Material for this task:
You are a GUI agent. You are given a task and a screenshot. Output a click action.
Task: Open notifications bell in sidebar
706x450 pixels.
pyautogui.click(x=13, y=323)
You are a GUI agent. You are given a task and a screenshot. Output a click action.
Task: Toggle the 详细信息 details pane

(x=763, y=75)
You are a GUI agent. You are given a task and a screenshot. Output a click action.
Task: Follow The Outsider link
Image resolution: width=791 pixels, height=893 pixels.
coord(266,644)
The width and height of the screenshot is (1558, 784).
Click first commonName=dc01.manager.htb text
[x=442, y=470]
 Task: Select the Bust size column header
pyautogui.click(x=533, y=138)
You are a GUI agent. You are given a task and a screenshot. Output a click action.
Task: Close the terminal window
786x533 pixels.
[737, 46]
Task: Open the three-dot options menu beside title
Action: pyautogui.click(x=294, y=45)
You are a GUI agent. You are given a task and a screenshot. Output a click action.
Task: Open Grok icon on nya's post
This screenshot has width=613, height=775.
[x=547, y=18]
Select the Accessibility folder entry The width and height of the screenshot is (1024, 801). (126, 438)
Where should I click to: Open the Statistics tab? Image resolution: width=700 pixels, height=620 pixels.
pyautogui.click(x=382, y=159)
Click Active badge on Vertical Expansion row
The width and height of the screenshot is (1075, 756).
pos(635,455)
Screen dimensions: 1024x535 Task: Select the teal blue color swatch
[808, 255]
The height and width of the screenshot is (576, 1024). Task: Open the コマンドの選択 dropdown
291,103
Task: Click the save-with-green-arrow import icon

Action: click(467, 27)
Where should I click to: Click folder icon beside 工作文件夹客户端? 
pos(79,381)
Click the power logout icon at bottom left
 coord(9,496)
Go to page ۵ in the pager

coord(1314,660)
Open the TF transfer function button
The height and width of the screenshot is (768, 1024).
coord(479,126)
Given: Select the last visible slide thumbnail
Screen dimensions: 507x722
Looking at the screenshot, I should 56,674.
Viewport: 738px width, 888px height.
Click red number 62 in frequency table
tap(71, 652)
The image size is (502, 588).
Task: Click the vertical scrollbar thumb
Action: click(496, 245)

Goal of the exercise: Copy all of the rows above, substituting "screen assistant" for each occurrence of "GUI agent" and changing nothing else.

Written answer:
You are a screen assistant. You are given a task and a screenshot. Output a click action.
Task: Open notifications bell in sidebar
706x450 pixels.
pyautogui.click(x=13, y=323)
You are a screen assistant. You are given a task and a screenshot. Output a click action.
Task: Toggle the 详细信息 details pane

(x=763, y=75)
You are a screen assistant. You are given a task and a screenshot. Output a click action.
Task: Follow The Outsider link
Image resolution: width=791 pixels, height=893 pixels.
coord(266,644)
The width and height of the screenshot is (1558, 784).
Click first commonName=dc01.manager.htb text
[x=442, y=470]
 Task: Select the Bust size column header
pyautogui.click(x=533, y=138)
You are a screen assistant. You are given a task and a screenshot. Output a click action.
Task: Close the terminal window
786x533 pixels.
[737, 46]
Task: Open the three-dot options menu beside title
Action: pyautogui.click(x=294, y=45)
You are a screen assistant. You are given a task and a screenshot. Output a click action.
Task: Open Grok icon on nya's post
This screenshot has width=613, height=775.
[x=547, y=18]
Select the Accessibility folder entry The width and height of the screenshot is (1024, 801). (126, 438)
Where should I click to: Open the Statistics tab? Image resolution: width=700 pixels, height=620 pixels.
pyautogui.click(x=382, y=159)
Click Active badge on Vertical Expansion row
The width and height of the screenshot is (1075, 756).
pos(635,455)
Screen dimensions: 1024x535 Task: Select the teal blue color swatch
[808, 255]
The height and width of the screenshot is (576, 1024). Task: Open the コマンドの選択 dropdown
291,103
Task: Click the save-with-green-arrow import icon

Action: click(467, 27)
Where should I click to: Click folder icon beside 工作文件夹客户端? 
pos(79,381)
Click the power logout icon at bottom left
 coord(9,496)
Go to page ۵ in the pager

coord(1314,660)
Open the TF transfer function button
The height and width of the screenshot is (768, 1024).
coord(479,126)
Given: Select the last visible slide thumbnail
Screen dimensions: 507x722
Looking at the screenshot, I should 56,674.
Viewport: 738px width, 888px height.
Click red number 62 in frequency table
tap(71, 652)
The image size is (502, 588).
Task: Click the vertical scrollbar thumb
Action: click(496, 245)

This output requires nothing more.